The Difference Between Full Service and Cut & Sew Factories

When it comes to getting your apparel products made, finding the right factory is key. There are many different types of factories that specialize in different fabrics, products, price points, and size of brands they serve. But, overall, factories fall into two main categories – full service and cut & sew factories. Let’s look at the difference between the two and the pros and cons of each for your brand. 

Full service (also known as full package) factories are what the name implies – they offer a full range of services to create products from start to finish. They offer everything from fabric and trim sourcing, label and hang tags, patterns and product development, grading and marking, samples, production, and even packing and shipping. They have large internal teams and have connections to outside vendors to help you source the materials you need. 

Cut & sew (sometimes called CMT or Cut, Make, Trim) factories are sewing contractors that you hire just to cut & sew your products. All they do is make your samples and bulk production. Sometimes they also can make and print markers and/or pack and ship your products, but you’ll want to ask about this. With a cut & sew factory, you’re responsible for sourcing and purchasing all the materials and getting them to the factory on time. You also need to do your own product development or hire a patternmaker like myself to do it for you. 

What to provide to a full service or cut & sew factory

When starting to work with a full service factory, you’ll need to provide a sketch or reference samples of your design as well as your target price point. Some factories may prefer you provide a tech pack or at least target specs as well, though some can help you create that document. 

To work with a cut & sew factory, you’ll need to send them a finished tech pack, the approved and graded pattern, and a sew-by sample for construction reference. You also need to provide them with all the fabrics, trims, labels, interfacing, etc. to make your product. The factory usually only provides the thread. 

The process of working with a full service or cut & sew factory

The process working with a full service factory starts with going over your design. Once you’ve communicated your vision, the factory will source fabric options and send you swatches for review. Once a fabric is chosen, they will make up the first sample. You’ll fit the sample and send back any comments and changes you want. Once you’ve approved a sample, you’ll place your production order with the factory and they handle ordering all the necessary materials.

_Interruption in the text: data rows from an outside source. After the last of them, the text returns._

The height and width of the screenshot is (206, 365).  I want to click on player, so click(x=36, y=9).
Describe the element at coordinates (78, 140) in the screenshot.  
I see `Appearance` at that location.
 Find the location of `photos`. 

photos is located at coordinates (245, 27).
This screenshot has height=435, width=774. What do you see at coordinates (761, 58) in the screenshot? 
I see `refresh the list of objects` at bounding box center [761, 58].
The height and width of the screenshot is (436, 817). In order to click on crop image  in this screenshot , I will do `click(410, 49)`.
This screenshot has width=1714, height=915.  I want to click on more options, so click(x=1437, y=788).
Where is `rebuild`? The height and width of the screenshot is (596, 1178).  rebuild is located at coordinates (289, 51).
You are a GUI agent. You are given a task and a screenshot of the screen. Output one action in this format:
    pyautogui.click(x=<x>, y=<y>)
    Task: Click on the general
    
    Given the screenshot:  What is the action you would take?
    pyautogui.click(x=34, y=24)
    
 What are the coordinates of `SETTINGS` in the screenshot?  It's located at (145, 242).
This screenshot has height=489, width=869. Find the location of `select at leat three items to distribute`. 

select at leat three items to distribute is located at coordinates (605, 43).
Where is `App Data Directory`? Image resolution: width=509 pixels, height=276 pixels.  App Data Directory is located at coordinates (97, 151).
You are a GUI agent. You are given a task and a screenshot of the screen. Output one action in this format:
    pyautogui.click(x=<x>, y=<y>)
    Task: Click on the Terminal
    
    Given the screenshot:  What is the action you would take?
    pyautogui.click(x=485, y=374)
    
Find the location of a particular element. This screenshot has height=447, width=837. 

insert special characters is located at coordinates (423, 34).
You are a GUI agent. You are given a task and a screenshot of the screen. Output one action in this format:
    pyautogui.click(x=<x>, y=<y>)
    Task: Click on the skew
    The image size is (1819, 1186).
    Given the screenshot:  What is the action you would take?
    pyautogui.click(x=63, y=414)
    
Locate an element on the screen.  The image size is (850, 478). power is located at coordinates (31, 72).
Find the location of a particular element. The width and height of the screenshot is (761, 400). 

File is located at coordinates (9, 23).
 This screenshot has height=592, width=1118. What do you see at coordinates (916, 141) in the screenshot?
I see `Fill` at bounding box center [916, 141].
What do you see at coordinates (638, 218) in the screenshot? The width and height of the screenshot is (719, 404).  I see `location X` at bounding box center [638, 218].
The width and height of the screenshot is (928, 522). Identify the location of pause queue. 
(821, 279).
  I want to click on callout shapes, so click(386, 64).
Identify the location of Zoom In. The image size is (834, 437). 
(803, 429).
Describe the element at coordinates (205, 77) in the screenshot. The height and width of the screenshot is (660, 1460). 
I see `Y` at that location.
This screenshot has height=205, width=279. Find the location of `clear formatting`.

The process working with a cut & sew factory starts with you sending your tech pack, pattern, sew-by sample, and some sample yardage. You’ll pay them to make a pre-production sample so you can approve the sewing quality and so they can provide an accurate production cost. Once the sample is approved and a cost is decided on, you’ll place your production order with the factory as well as place orders with each of your suppliers for the materials needed for the order. 

Pros and cons of a full service factory

The pros of working with a full service factory is that everything is in one place. You don’t have to follow up with multiple vendors or keep track of when fabric and labels arrive. You won’t have to spend as much time project managing development and production because you’ll often have an account manager at the factory who is your point of contact. Another plus of working with a full service factory is that they have supplier connections you may not. 

Working with a full service factory has its downsides, though, too. You don’t have as much control over product development as you’ve essentially outsourced all your development and production to the factory. Depending on the size of the factory and your relationship with them, you won’t be communicating directly with the experts doing the patternmaking or sewing for your designs. This extra level of complexity when communicating sample changes can lead to misunderstandings and incorrect samples. Also, since the factory is doing the sourcing and development for you, they may not provide you with the supplier information or a copy of your patterns. You need to make sure that you are paying separately for sourcing and development and confirm that they will provide you with supplier info and pattern files once the project is done. 

Pros and cons of a cut & sew factory

The biggest pro of working with a cut & sew factory versus a full service factory is that you have complete control over your product development. You can either hire internally to do your development or hire a patternmaker that you like to work with. You can also have more control over your contacts, too, as they are your connections and not the factory’s. You’ll always own the rights and have copies of your patterns, too. Working with a cut & sew factory, you are able to build your own team of employees and contractors that best fit your business. 

The con of working with a cut & sew factory is that you have to do more of the project management. It is your job to do the sourcing, place orders, follow up on timelines, and coordinate all the pieces needed for your production order. If you don’t want to do it all by yourself, it’s your job to hire a sourcing agent, project manager, patternmaker, samplemaker, or whoever else you need. 

Both full service and cut & sew factories have their benefits and their drawbacks. Either one will help you get your apparel products made, but you have to decide which route best fits your business and brings the strengths you need.